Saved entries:
———

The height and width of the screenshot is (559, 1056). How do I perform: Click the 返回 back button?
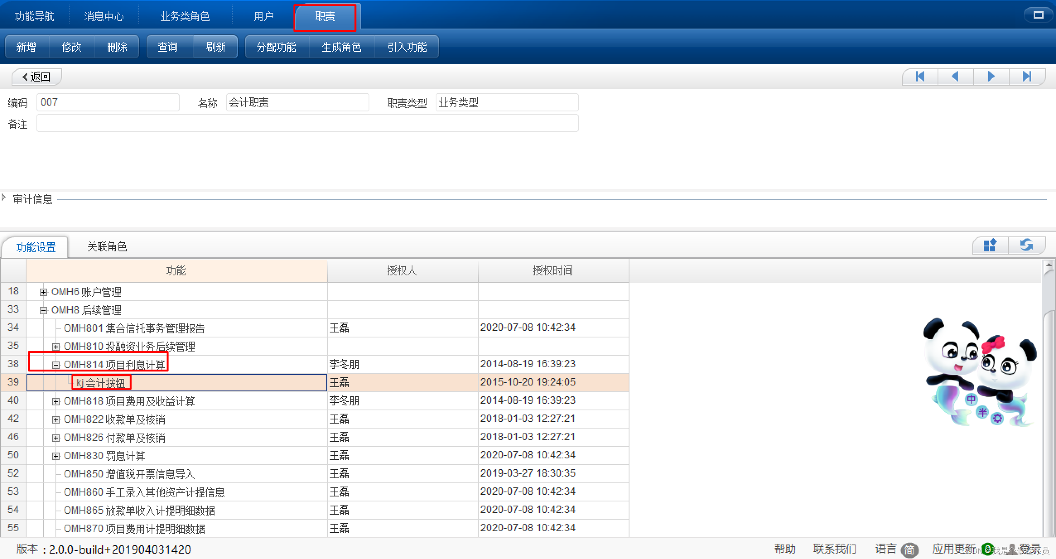click(36, 77)
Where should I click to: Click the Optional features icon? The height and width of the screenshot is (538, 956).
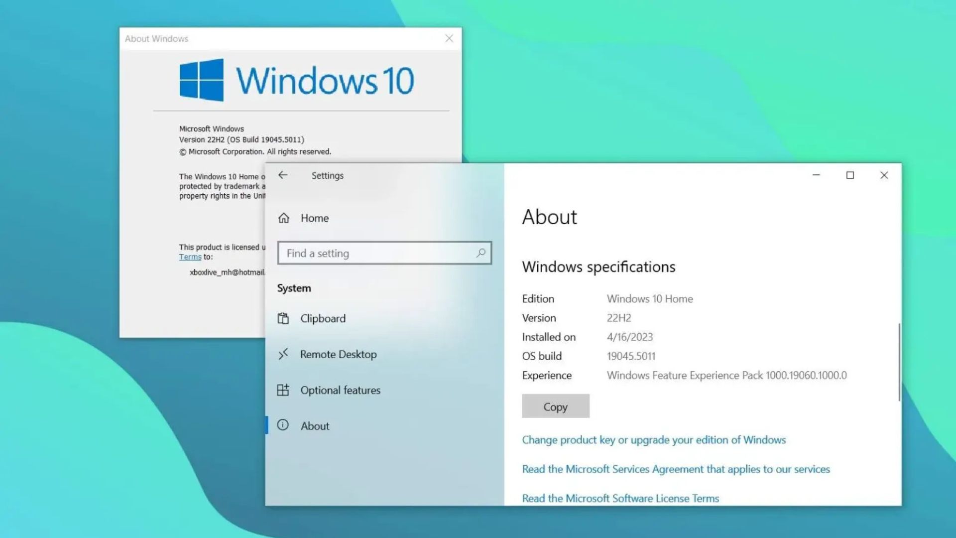284,390
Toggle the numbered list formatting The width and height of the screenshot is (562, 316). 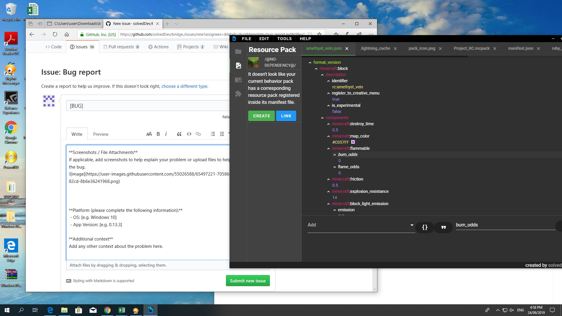222,134
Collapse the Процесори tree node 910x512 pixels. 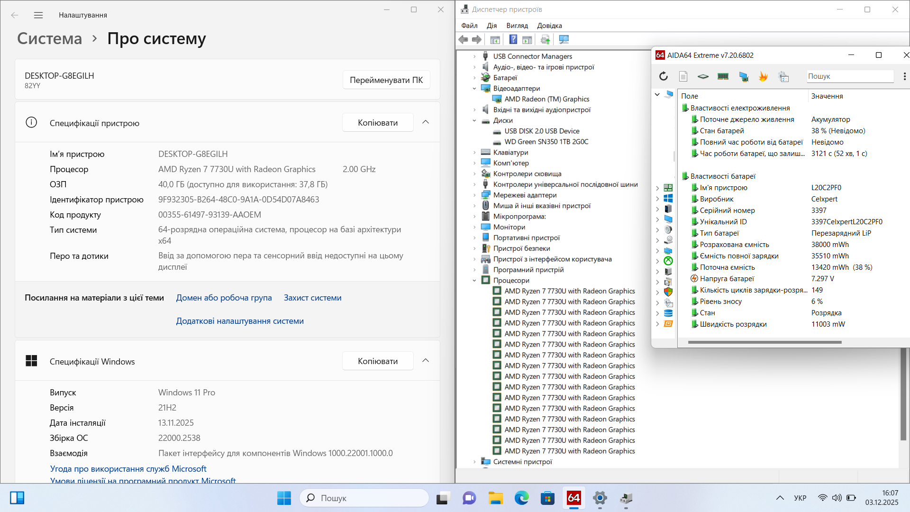point(474,281)

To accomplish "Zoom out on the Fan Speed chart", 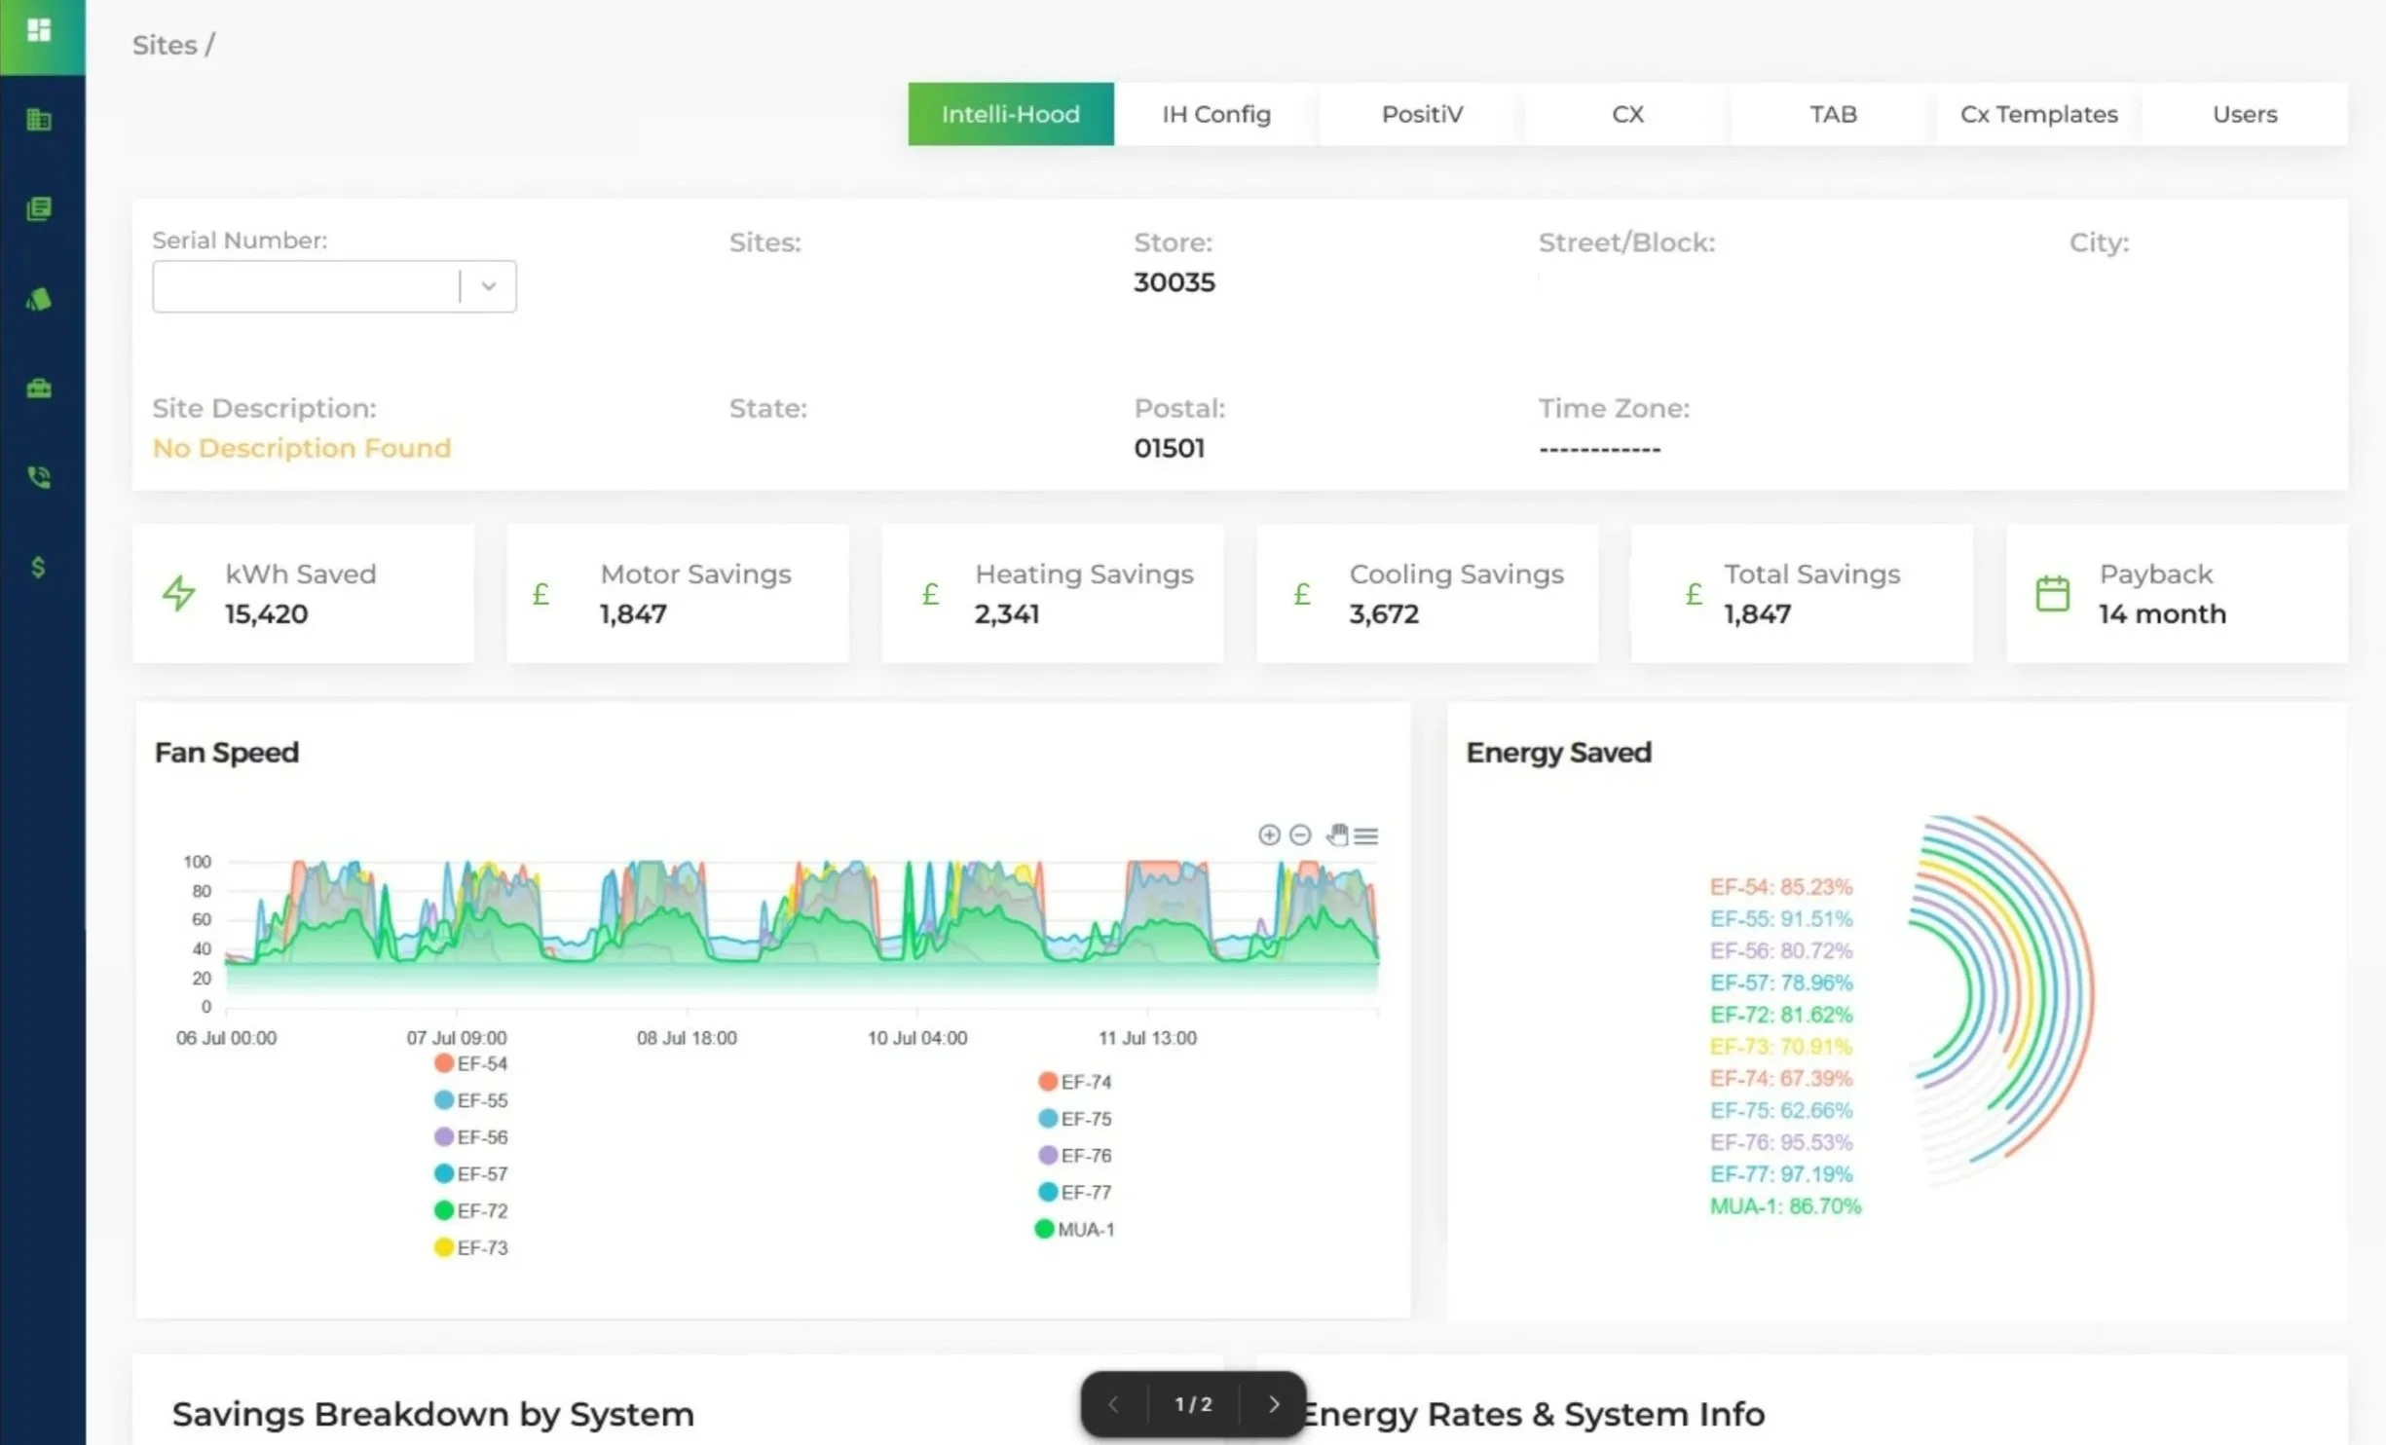I will click(1300, 834).
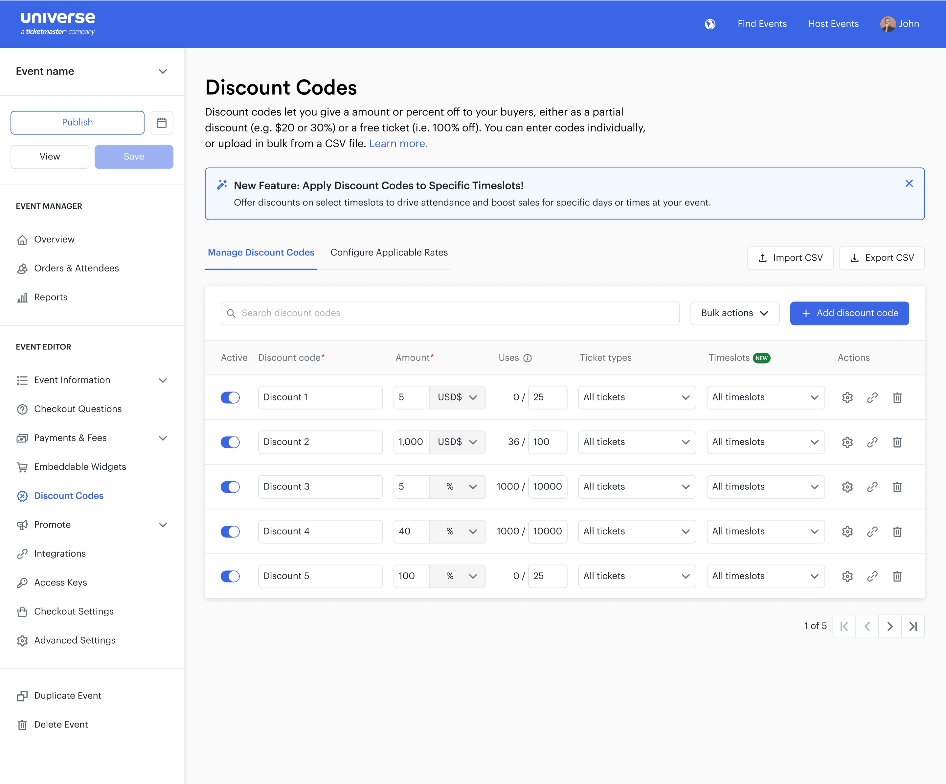The image size is (946, 784).
Task: Copy link icon for Discount 3
Action: pyautogui.click(x=872, y=486)
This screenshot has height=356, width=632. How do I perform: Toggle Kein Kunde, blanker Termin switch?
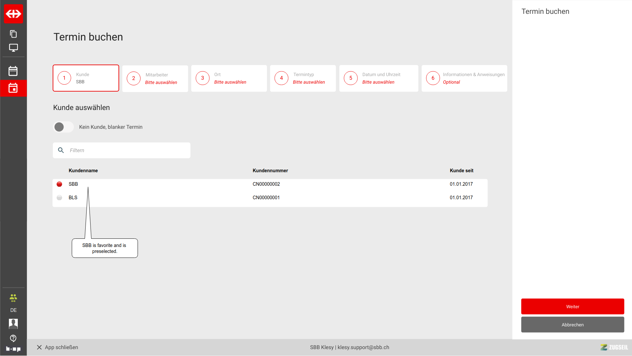tap(64, 127)
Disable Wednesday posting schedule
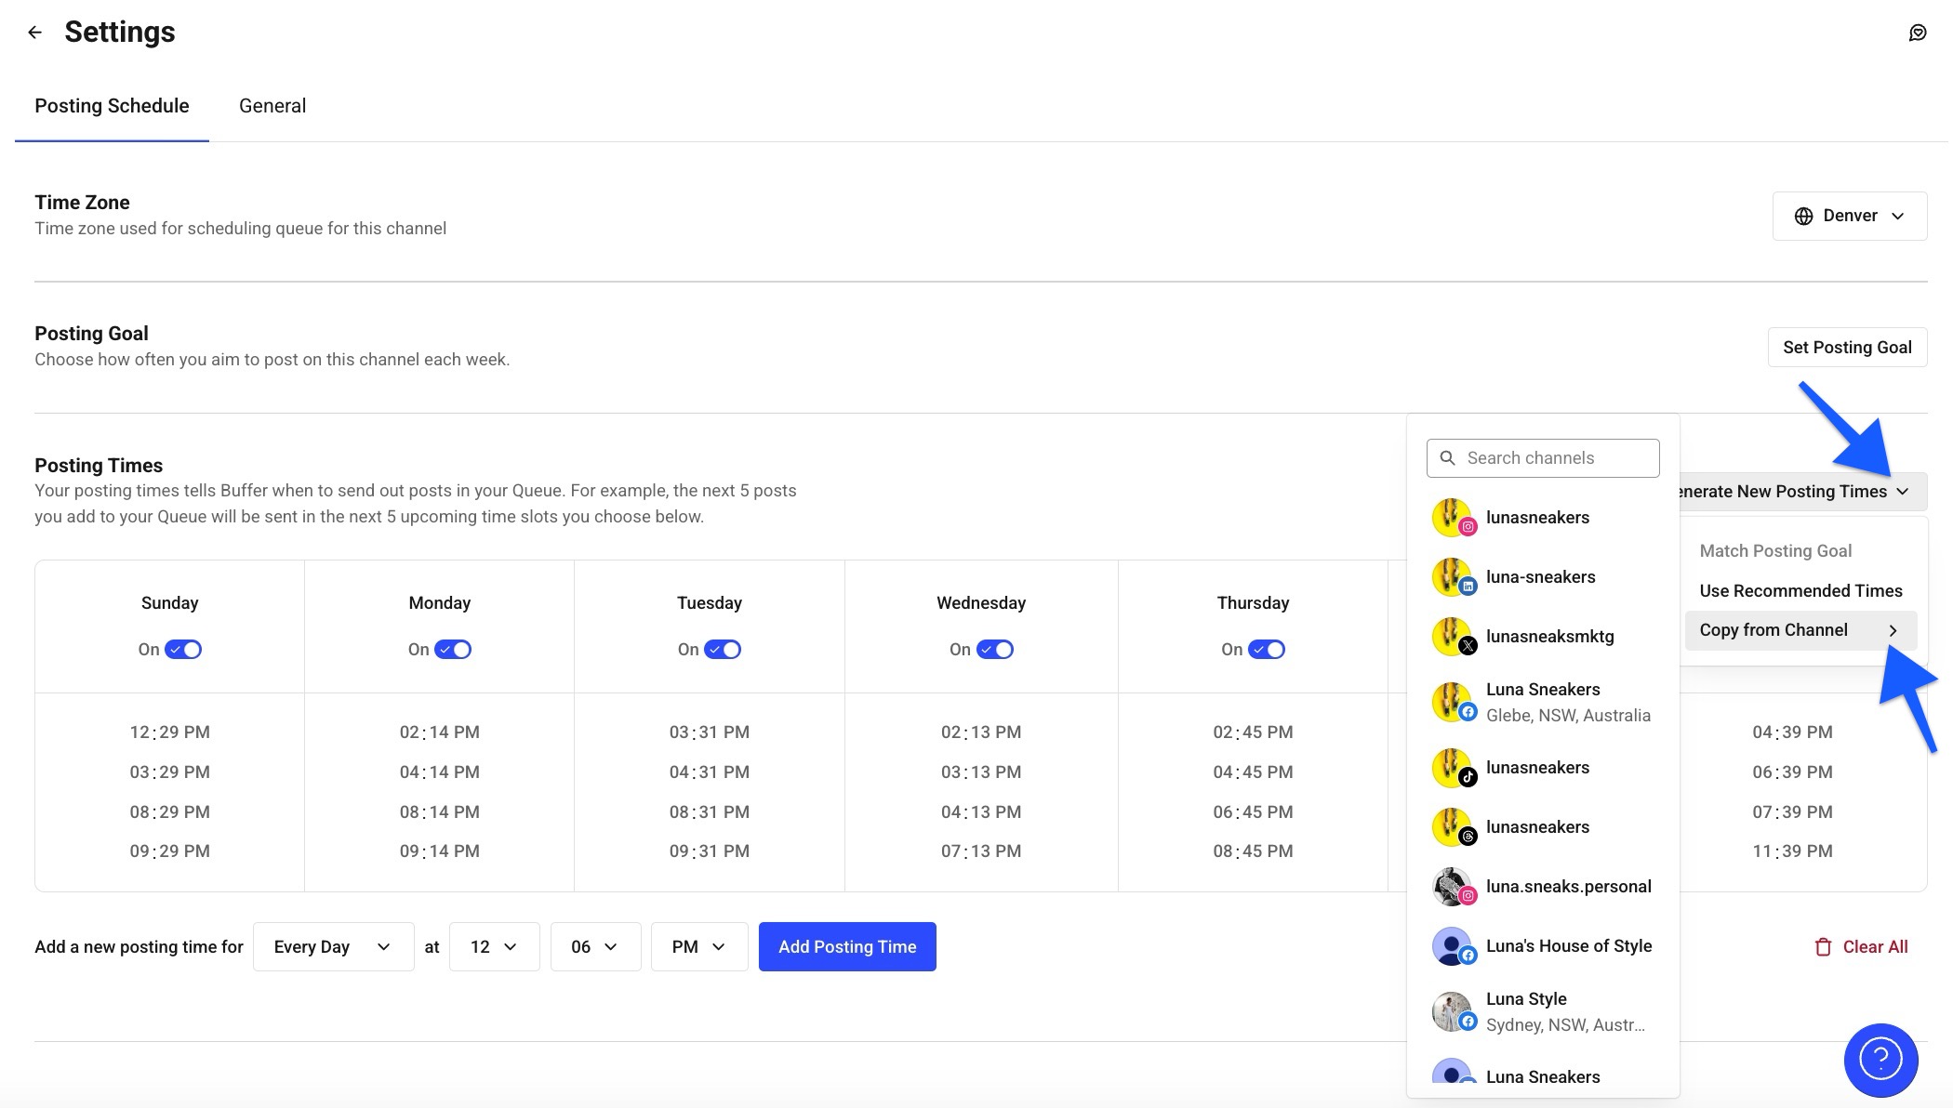This screenshot has width=1953, height=1108. (x=995, y=649)
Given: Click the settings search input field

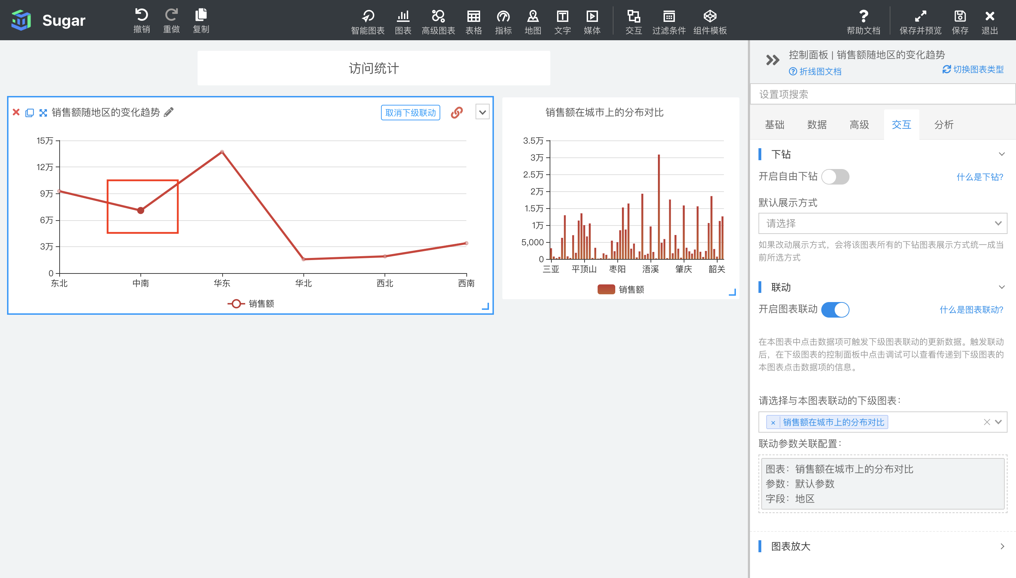Looking at the screenshot, I should point(882,94).
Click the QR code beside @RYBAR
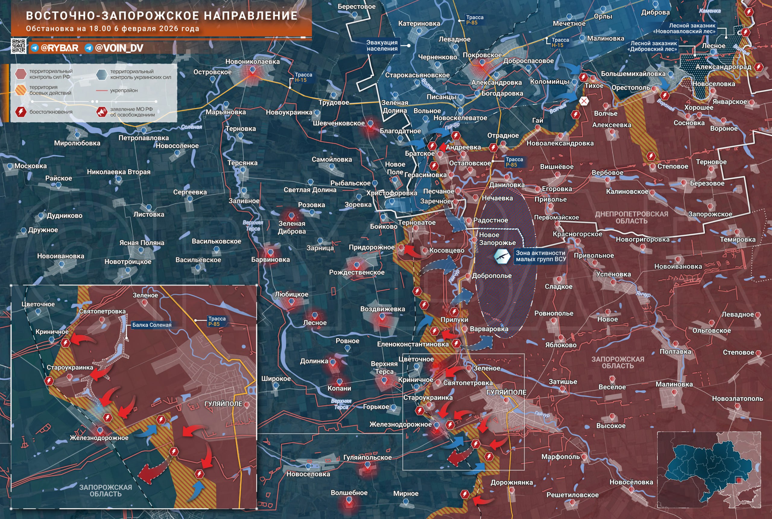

———

◆ **Aim of the exercise**
Exactly the lines from the line containing "Disable Wednesday posting schedule" to the end of the records need to be copied, both ends included, with pictures left out.

◆ **Task solution**
Disable Wednesday posting schedule
This screenshot has width=1953, height=1108. (x=995, y=649)
Given: Click the settings search input field

Looking at the screenshot, I should point(882,94).
Click the QR code beside @RYBAR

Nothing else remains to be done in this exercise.